John Garner, Nurse Practitioner. Dr. Bellin Medical Director. Yolanda Ewing, Nurse Practitioner who works with the doctor. Tammy Blackmon, R.N. Supervisor. Phillip Rice, L.P.N., pass out medicine, check and change. Dr. Jerry Smacker, Fmr. Medical Director. Dr. Arthur Hale, Chief Medical for Pickaway Corr. Inst.

Would like to have surgery on my wounds immediately because anything could happen to me far as death.

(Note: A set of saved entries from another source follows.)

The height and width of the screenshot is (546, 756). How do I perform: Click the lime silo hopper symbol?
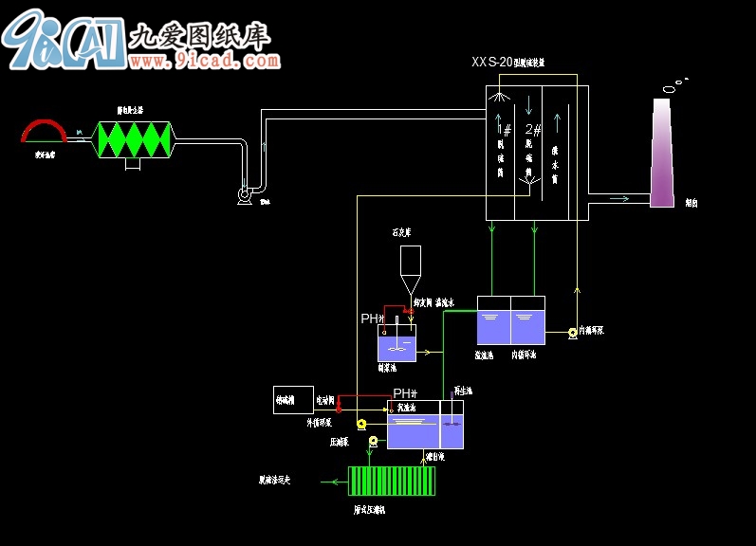click(411, 270)
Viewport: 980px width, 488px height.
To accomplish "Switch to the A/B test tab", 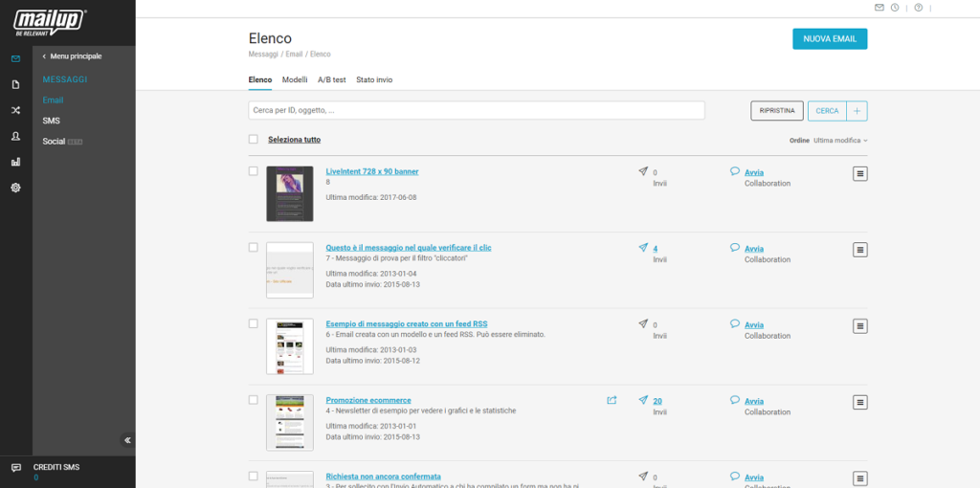I will pos(331,80).
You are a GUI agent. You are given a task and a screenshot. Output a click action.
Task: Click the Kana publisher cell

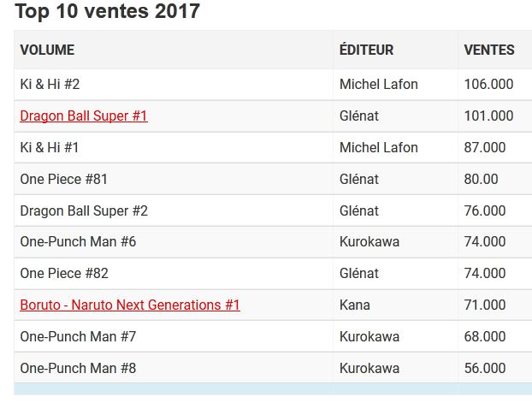click(x=355, y=305)
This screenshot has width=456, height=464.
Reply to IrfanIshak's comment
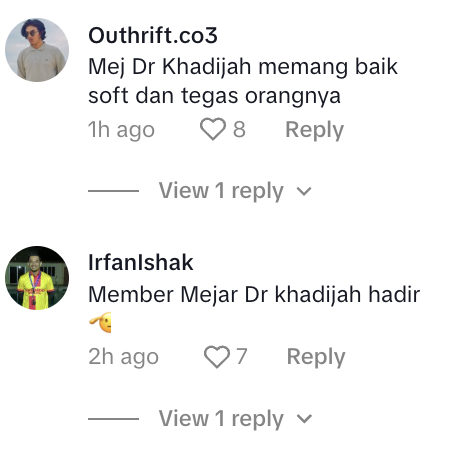tap(316, 357)
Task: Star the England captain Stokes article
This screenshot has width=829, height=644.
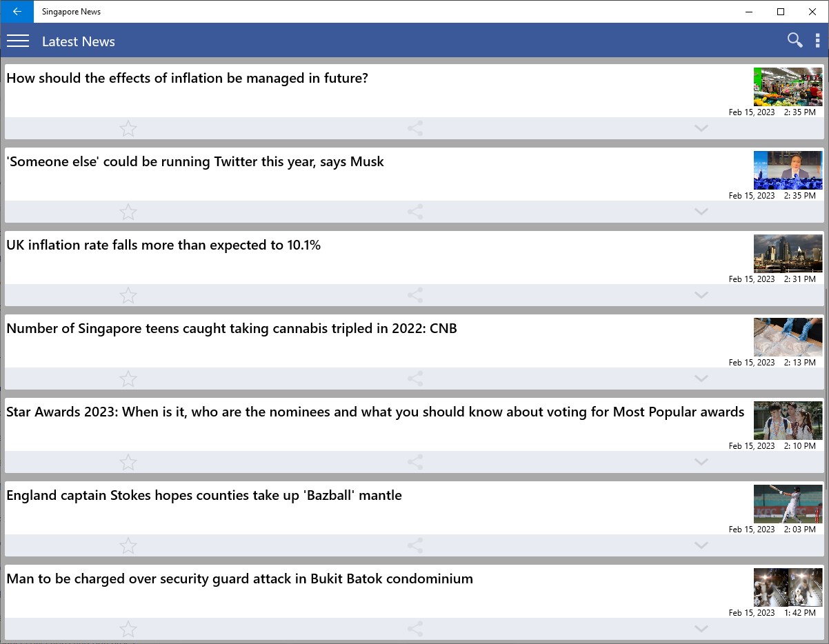Action: point(128,545)
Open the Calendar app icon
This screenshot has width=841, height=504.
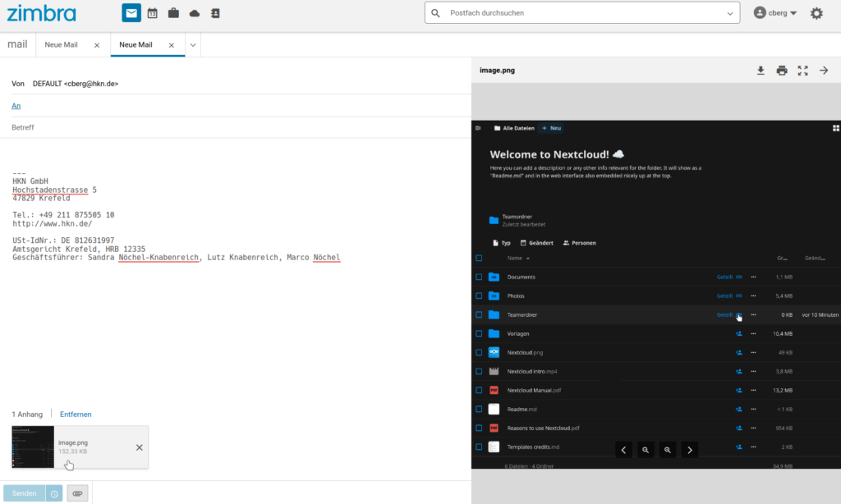tap(153, 13)
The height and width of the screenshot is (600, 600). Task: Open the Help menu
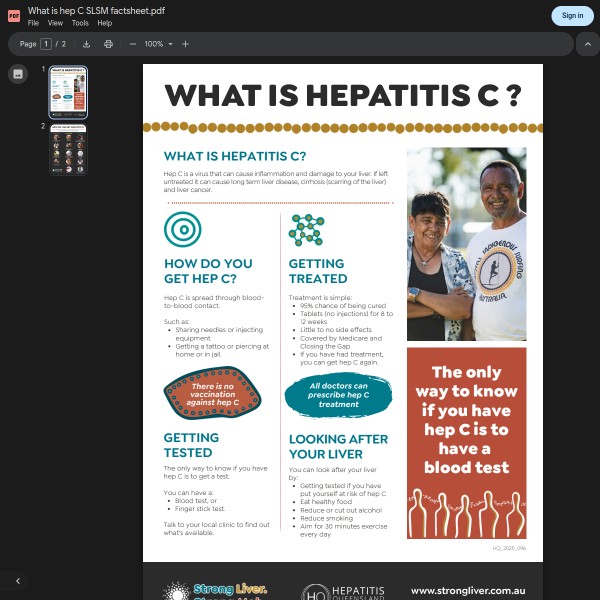tap(104, 23)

Am asking for 4,300,000 million and three hundred thousand. And the lawyer fees does't [sic] come out of this money.
(ECF No. at PAGEID ## 7-8.)

As a preliminary matter, Plaintiff fails to provide factual allegations sufficient to state a plausible cause of action against Defendants Smith, Bashir, Collins, Hoffman, Suedieck, Garner, Bellin, Ewing, Blackmon, Rice, Smacker, or Hale. See Iqbal, 556 U.S. at 678. Plaintiff simply lists their names and does not allege specific wrongful conduct by any of these named Defendant. (ECF No. 1 at PAGEID ## 1, 5-7.) Plaintiff's limited assertions therefore do not support any claim arising under Section 1983 against any of these Defendants. Iqbal, 556 U.S. at 678; see also Leach v. Shelby Co. Sheriff, 891 F.2d 1241, 1246 (6th Cir. 1989) (providing that a party cannot be held liable under Section 1983 unless the party personally participated in, or otherwise authorized, approved or knowingly acquiesced in, the allegedly unconstitutional conduct); Bellamy v. Bradley, 729 F.2d 416, 421 (6th Cir. 1984) (stating that, "[a]t a minimum a [Section] 1983 plaintiff must show that a supervisory official at least implicitly authorized, approved, or knowingly acquiesced in the unconstitutional conduct").

Plaintiff alleges that Defendant Lemaster "did my treatment on my buttocks" and that Defendant Eddy "is the Medical Director who's turning everybody down for surgery." (ECF No. 1 at PAGEID # 7.) From the context of these allegation, it appears that Plaintiff attempts to assert that Defendants Lemaster and Eddy violated his rights under the Eighth Amendment to the United States Constitution. (Id.) It is well established that "[t]he Eighth Amendment forbids prison officials from unnecessarily and wantonly inflicting pain on an inmate by acting with deliberate indifference toward [his] serious medical needs." Jones v. Muskegon Cnty., 625 F.3d 935, 941 (6th Cir. 2010) (internal quotations and citations omitted). A claim for deliberate indifference "has both objective and subjective components." Alspaugh v. McConnell, 643 F.3d 162, 169 (6th Cir. 2011). The United States Court of Appeals for the Sixth Circuit has explained:

The objective component mandates a sufficiently serious medical need. [Blackmore v. Kalamazoo Cnty., 390 F.3d 890, 895 (6th Cir.2004).] The subjective component regards prison officials' state of mind. Id. Deliberate indifference "entails something more than mere negligence, but can be satisfied by something less than acts or omissions for the very purpose of causing harm or with knowledge that harm will result." Id. at 895-96 (internal quotation marks and citations omitted). The prison official must "be aware of facts from which the inference could be drawn that a substantial risk of serious harm exists, and he must also draw the inference." Id. at 896 (internal quotation marks and citation omitted).
Barnett v. Luttrell, 414 F. App'x 784, 787-88 (6th Cir. 2011); see also Taylor v. First Med. Mgmt., No. 18-5282, 2019 WL 1313828, at *2 (6th Cir. Feb. 21, 2019) (stating that, to satisfy the subjective component, "the prisoner must show that the defendant recklessly disregard[ed] the substantial risk of serious harm" by showing that "the defendant perceived facts from which to infer substantial risk to the prisoner, that he did in fact draw the inference, and that he then disregarded that risk") (internal quotation marks and citations omitted).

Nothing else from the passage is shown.